TAREA ESCRITA: Según el texto proporcionado, ¿de qué periódico es redactor Narayan Wagle?

TEXTO PROPORCIONADO:
╔══

Palpasa Café (Café Palpasa)
Narayan Wagle
245 págs., Nepalaya,
Katmandú, 2005 (en nepalés)


Cuando Nepal se abrió al mundo hace 50 años con el derrocamiento
de la dinastía Rana, pronto se corrió la voz de los encantos
de esta idílica tierra, sus estupendas montañas, su tranquilidad
y su rico patrimonio cultural. Esto, y la gran facilidad para conseguir hachís,
atrajo a los hippies a la capital, Katmandú, en los 60. Después
llegaron los aficionados al trekking y los mochileros, a quienes hasta la pobreza
les pareció fotogénica.

Así que cuando la insurgencia maoísta se volvió cada
vez más violenta en 2000, los periódicos de Londres, Hong Kong
y Nueva York apenas podían creerse que existieran problemas en Shangri-la
(el paraíso terrenal). E incluso habiéndolos, estaban convencidos
de que no tardarían en resolverse. Sólo después de que
el príncipe heredero asesinara a toda su familia y se suicidara la noche
del 1 de junio de 2001, los enviados especiales se dieron cuenta de que en
el montañoso reino estaba sucediendo algo realmente grave.

Más de 11.000 personas han sido asesinadas en los últimos nueve
años y, dado el número de desapariciones de ciudadanos, Nepal
figura a renglón seguido de Sierra Leona o Ruanda en las listas del
horror. El 1 de febrero de 2005, el rey Gyanendra, monarca constitucional tras
el asesinato de la familia real, defenestró al primer ministro y se
arrogó poderes ejecutivos, alegando que la incompetencia de los líderes
electos estaba entorpeciendo las operaciones de contrainsurgencia de su Ejército.
Numerosos líderes políticos fueron encarcelados y se impuso una
estricta censura. De la noche a la mañana, la prensa nepalesa pasó de
ser una de las más libres del mundo a tener a soldados armados en las
redacciones controlando los textos.

La guerrilla maoísta decretó el 3 de septiembre un alto el fuego
unilateral de tres meses e hizo un llamamiento a todos los partidos políticos
para encontrar una solución a la situación que atraviesa el país.
Este movimiento deja aislado al rey y al Gobierno que él mismo eligió hace
ocho meses.

Narayan Wagle, redactor del periódico en nepalés más
popular de Katmandú, Kantipur, es testigo de excepción de este
caos. Desde el principio de su carrera, a Wagle no le ha interesado informar
sobre las altas esferas del poder de la capital. Prefiere recorrer los lugares
más recónditos de este escarpado país y escribir artículos
sobre el abandono y la apatía de la burocracia para llamar la atención
del Gobierno en un lejano Katmandú.

Como compañero de profesión, comparto el sentimiento de Wagle
respecto a la incapacidad del periodismo para ofrecer un verdadero retrato
del trauma de nuestro país en la actualidad. Se publican infinidad de
reportajes, columnas y editoriales, pero, de alguna manera, lo que no se está logrando
transmitir es la brutalización de la sociedad provocada por el conflicto.

╚══

MATERIAL FACILITADO:
╔══

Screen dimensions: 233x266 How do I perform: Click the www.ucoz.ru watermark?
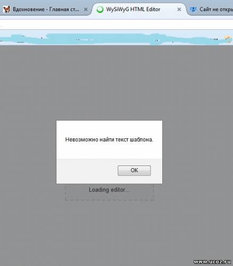pos(212,262)
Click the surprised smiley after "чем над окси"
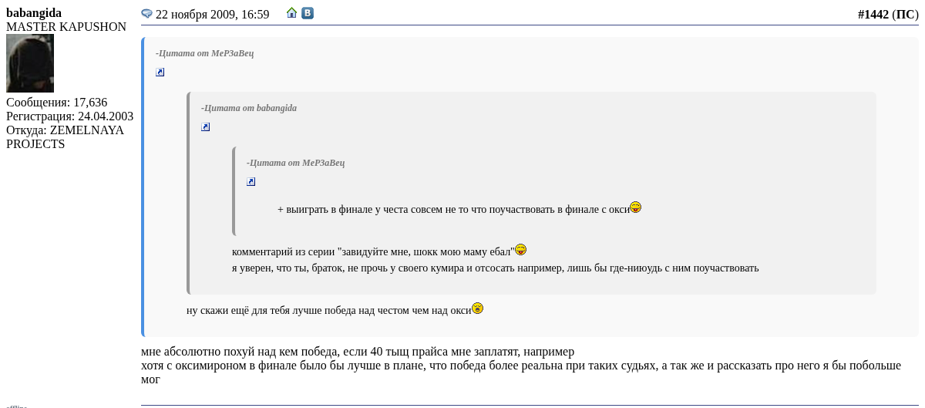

╚══

SOLUCIÓN DEL EJERCICIO: De Kantipur, el periódico en nepalés más popular de Katmandú.